> **Extracted entries**
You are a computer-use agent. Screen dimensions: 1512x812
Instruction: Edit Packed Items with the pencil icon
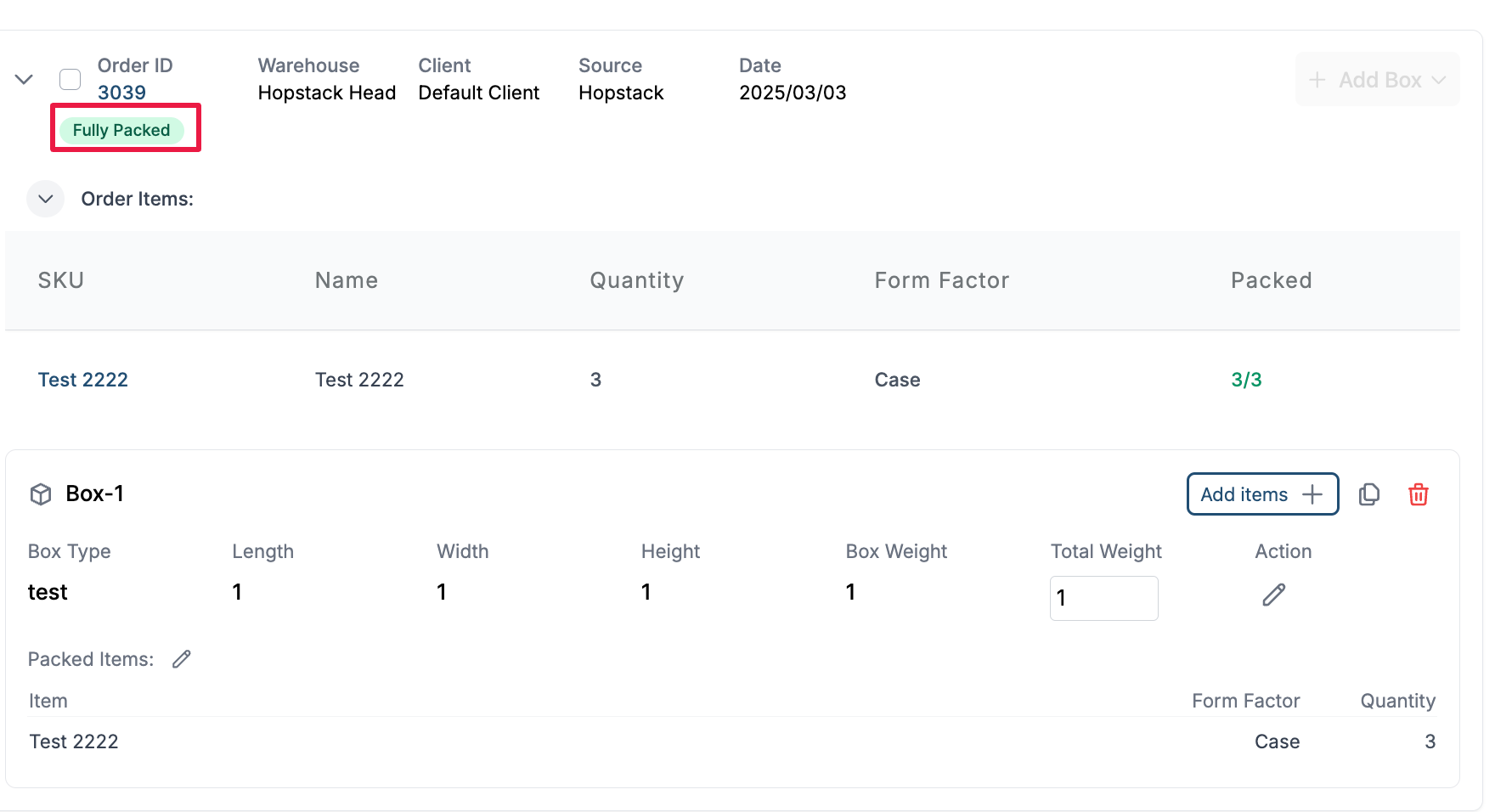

* * *

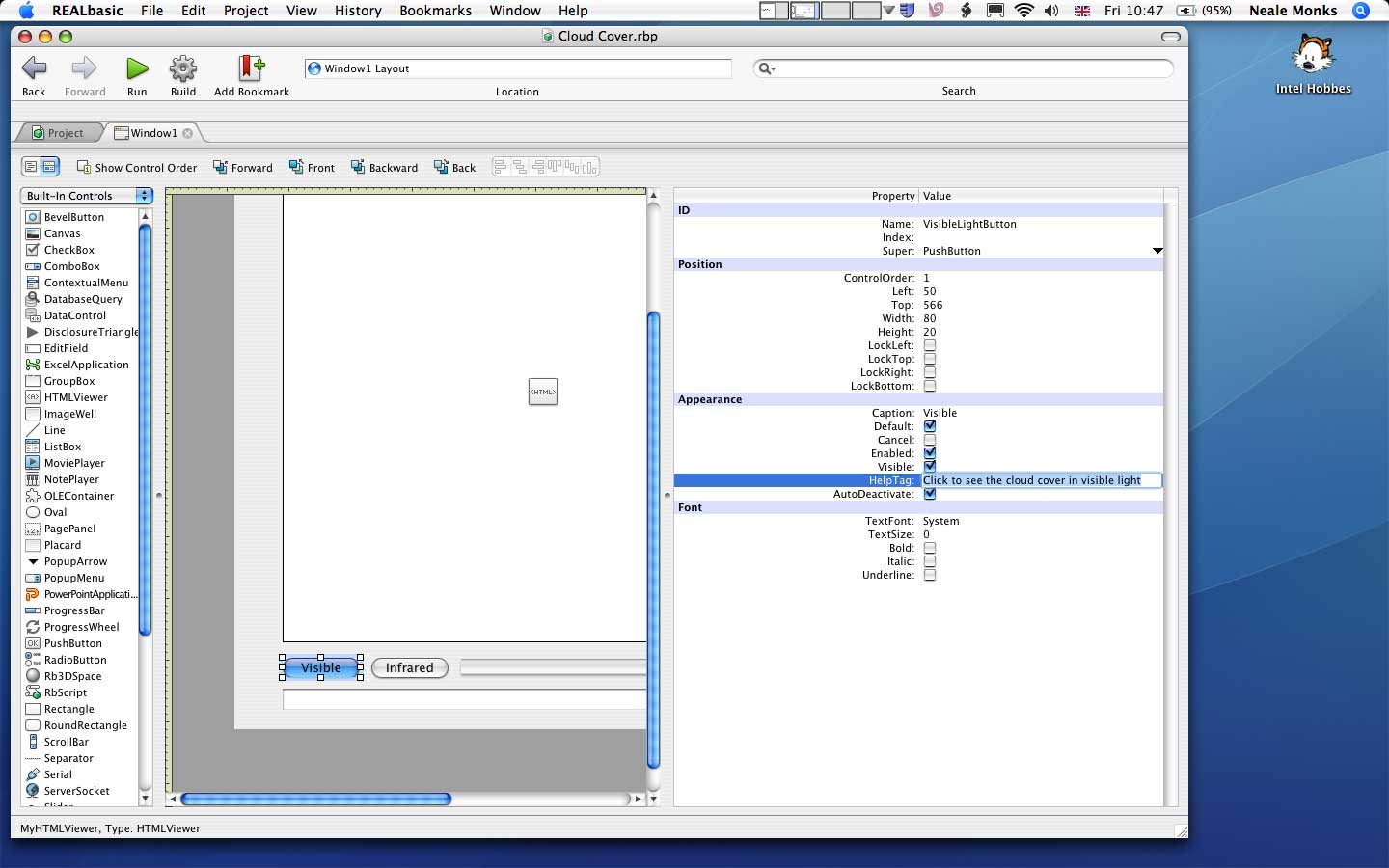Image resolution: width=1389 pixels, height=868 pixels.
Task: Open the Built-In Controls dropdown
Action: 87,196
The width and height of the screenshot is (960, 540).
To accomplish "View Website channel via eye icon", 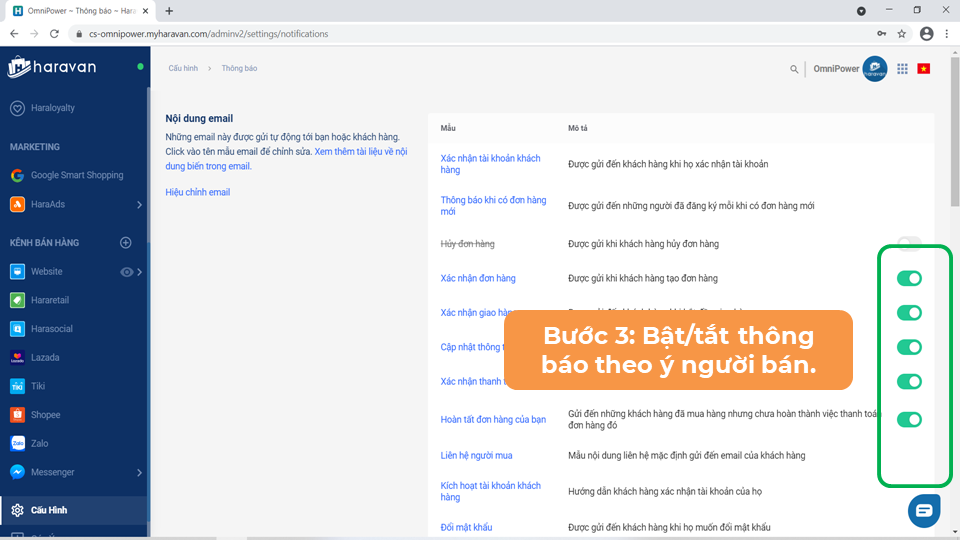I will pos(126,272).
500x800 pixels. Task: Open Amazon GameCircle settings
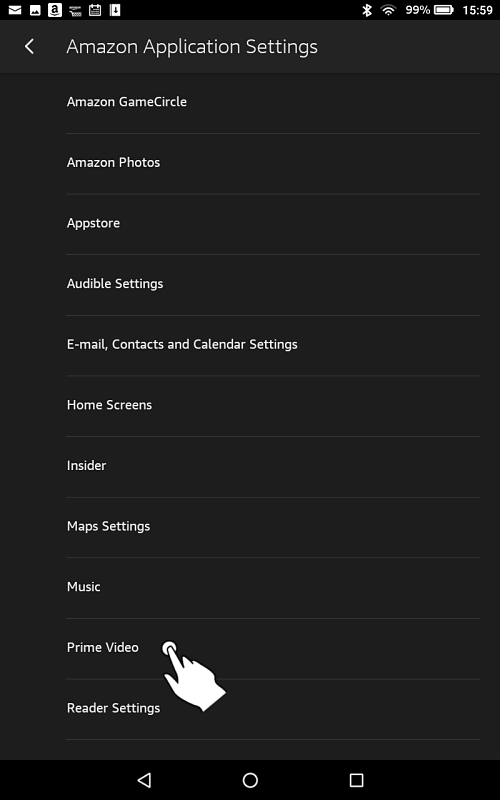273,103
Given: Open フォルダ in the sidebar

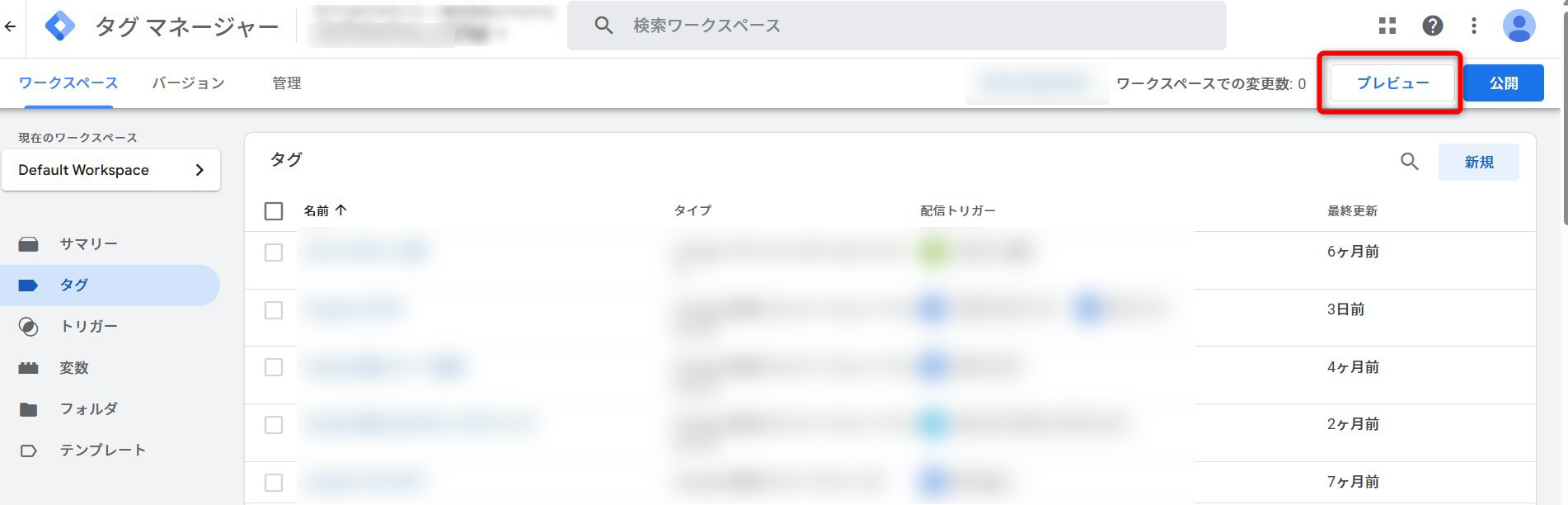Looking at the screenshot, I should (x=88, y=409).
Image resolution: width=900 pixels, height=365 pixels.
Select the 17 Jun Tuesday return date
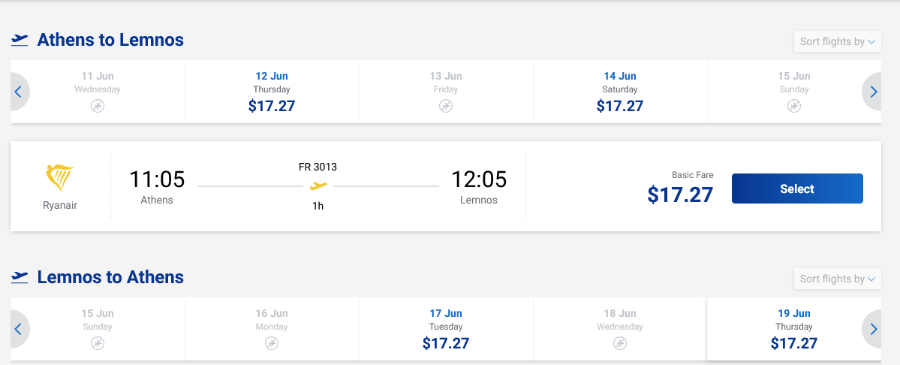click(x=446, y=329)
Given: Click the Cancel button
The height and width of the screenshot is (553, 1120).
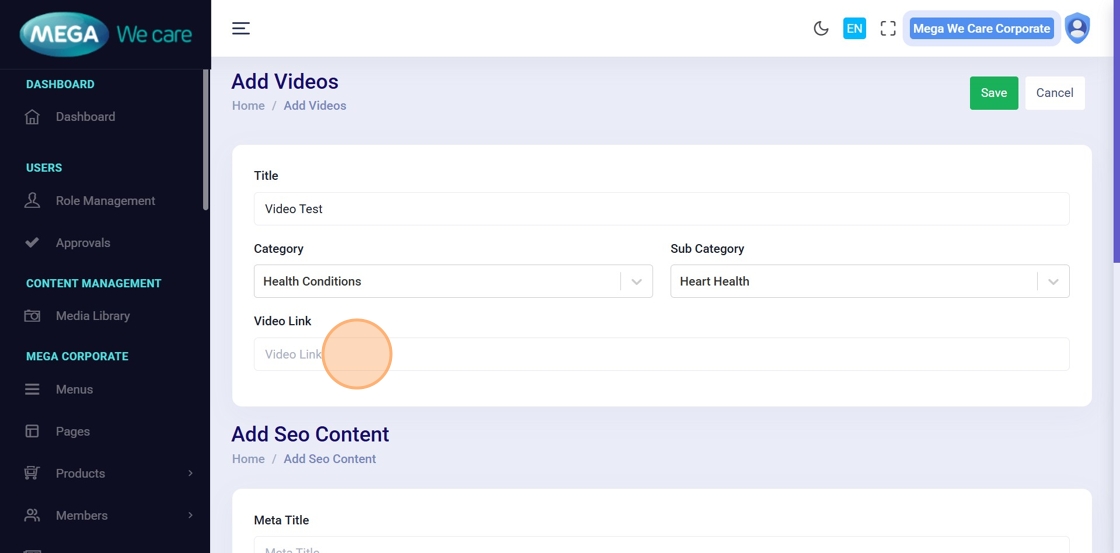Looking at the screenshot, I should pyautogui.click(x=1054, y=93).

> **Description of the task**
Format the data between the lines holding "Given: Open フォルダ in the sidebar" and "should pyautogui.click(x=1054, y=93).", inclusive, as a two-column CSV with the header input,output and one row per input/output pair. Quote every field, replace line breaks with spaces, and omit the pictures.

> **Solution for this task**
input,output
"Given: Open フォルダ in the sidebar","Looking at the screenshot, I should (x=88, y=409)."
"Image resolution: width=900 pixels, height=365 pixels. Select the 17 Jun Tuesday return date","click(x=446, y=329)"
"Given: Click the Cancel button The height and width of the screenshot is (553, 1120).","Looking at the screenshot, I should pyautogui.click(x=1054, y=93)."